KUALA LUMPUR (March 8): The ringgit opened lower versus the US dollar on the strengthening of the greenback due to rising US Treasury yields that continued to test cross-asset risk sentiment, with US Congress on the cusp of sending a US$1.9 trillion (RM7.74 trillion) stimulus bill to President Joe Biden for him to sign off, dealers said.
At 9am, the local currency had slipped to 4.0750/0780 against the US dollar from 4.0720/0760 at last Friday’s close.
Axi chief global market strategist Stephen Innes said with last Friday’s US employment report revealing a stronger-than-expected jobs recovery in February, consensus expectations for US gross domestic product (GDP) growth this year are increasing, hence a weaker ringgit.
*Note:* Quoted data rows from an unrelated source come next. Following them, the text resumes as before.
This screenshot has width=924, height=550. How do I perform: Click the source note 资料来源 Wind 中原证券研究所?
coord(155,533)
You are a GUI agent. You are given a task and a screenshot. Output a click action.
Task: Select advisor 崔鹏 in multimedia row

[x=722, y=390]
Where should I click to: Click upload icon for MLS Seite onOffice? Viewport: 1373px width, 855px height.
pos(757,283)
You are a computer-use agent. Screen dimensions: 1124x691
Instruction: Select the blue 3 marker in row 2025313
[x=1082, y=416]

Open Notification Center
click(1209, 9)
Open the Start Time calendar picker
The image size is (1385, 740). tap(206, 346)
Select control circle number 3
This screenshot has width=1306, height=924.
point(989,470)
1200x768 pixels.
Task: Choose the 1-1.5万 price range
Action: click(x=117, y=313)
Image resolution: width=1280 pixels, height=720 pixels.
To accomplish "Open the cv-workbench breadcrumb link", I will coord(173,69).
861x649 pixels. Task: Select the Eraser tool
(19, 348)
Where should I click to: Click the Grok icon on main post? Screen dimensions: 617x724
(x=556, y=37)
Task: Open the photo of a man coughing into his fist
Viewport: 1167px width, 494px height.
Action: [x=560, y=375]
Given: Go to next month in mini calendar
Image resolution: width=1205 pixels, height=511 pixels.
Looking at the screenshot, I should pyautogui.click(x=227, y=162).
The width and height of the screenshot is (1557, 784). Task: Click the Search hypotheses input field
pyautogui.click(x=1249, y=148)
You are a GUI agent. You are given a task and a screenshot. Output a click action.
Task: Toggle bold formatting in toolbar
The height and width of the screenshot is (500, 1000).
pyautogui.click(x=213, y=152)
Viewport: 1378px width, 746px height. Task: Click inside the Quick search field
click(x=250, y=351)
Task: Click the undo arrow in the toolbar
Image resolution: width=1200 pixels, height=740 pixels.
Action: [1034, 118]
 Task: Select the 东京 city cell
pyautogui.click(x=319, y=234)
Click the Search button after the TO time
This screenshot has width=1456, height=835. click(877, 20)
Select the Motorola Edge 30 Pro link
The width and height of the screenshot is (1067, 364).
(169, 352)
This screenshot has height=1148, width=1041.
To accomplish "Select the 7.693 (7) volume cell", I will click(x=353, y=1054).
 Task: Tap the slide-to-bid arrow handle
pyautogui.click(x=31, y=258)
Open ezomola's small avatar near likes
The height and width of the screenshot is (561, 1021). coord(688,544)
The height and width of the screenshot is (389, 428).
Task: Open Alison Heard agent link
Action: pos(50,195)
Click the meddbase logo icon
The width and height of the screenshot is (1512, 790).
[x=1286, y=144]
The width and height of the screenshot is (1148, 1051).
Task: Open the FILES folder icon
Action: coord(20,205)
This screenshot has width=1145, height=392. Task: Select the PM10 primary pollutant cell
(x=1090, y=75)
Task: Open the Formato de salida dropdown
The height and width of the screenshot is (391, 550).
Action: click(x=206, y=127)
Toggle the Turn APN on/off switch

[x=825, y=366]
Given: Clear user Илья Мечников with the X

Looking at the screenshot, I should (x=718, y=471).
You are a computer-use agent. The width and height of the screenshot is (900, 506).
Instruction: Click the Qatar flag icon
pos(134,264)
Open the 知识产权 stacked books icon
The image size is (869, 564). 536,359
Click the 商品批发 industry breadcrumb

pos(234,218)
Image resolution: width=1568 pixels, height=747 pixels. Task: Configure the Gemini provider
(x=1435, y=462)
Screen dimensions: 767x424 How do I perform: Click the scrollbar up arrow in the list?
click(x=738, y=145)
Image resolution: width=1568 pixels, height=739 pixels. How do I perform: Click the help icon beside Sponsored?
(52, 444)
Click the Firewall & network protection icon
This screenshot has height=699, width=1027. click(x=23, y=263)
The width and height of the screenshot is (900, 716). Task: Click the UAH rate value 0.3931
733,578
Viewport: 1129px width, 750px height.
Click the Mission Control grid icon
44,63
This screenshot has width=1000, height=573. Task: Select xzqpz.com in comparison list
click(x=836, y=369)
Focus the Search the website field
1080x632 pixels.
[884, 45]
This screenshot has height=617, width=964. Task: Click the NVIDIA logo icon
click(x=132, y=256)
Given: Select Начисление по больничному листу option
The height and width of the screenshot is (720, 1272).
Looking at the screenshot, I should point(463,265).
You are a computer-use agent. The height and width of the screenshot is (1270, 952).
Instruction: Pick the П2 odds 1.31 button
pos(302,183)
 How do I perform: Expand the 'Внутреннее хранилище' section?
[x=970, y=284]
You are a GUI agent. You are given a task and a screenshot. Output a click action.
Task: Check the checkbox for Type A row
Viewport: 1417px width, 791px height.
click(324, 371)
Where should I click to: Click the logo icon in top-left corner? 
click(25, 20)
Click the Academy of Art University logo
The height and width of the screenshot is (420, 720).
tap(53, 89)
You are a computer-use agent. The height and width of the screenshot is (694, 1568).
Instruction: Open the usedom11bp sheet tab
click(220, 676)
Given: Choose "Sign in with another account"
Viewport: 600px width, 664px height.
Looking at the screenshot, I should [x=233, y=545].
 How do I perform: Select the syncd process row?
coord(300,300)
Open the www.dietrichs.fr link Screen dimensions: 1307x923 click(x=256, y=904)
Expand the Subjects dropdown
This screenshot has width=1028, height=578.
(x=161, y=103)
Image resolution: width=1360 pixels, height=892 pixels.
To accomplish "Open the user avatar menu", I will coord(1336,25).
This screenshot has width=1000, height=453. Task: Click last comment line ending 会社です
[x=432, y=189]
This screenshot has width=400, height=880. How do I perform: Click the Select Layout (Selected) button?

However, he cautioned that oil prices spiked higher this morning after Iran-backed Houthi rebels unleashed a coordinated attack on Saudi Arabia’s oil facilities and military bases.
“With OPEC pursuing a tight oil policy and US shale oil inelastic supply response to higher prices, any disruption to the Middle East supply chain could shoot oil prices considerably higher (providing support to the local note),” he said.
Brent crude oil had risen 2.02% to US$70.76 per barrel.
Meanwhile, the ringgit traded lower against other major currencies.
The local note depreciated against the Singapore dollar to 3.0379/0412 from 3.0359/0395 last Friday and fell against the Japanese yen to 3.7599/7630 from 3.7544/7584.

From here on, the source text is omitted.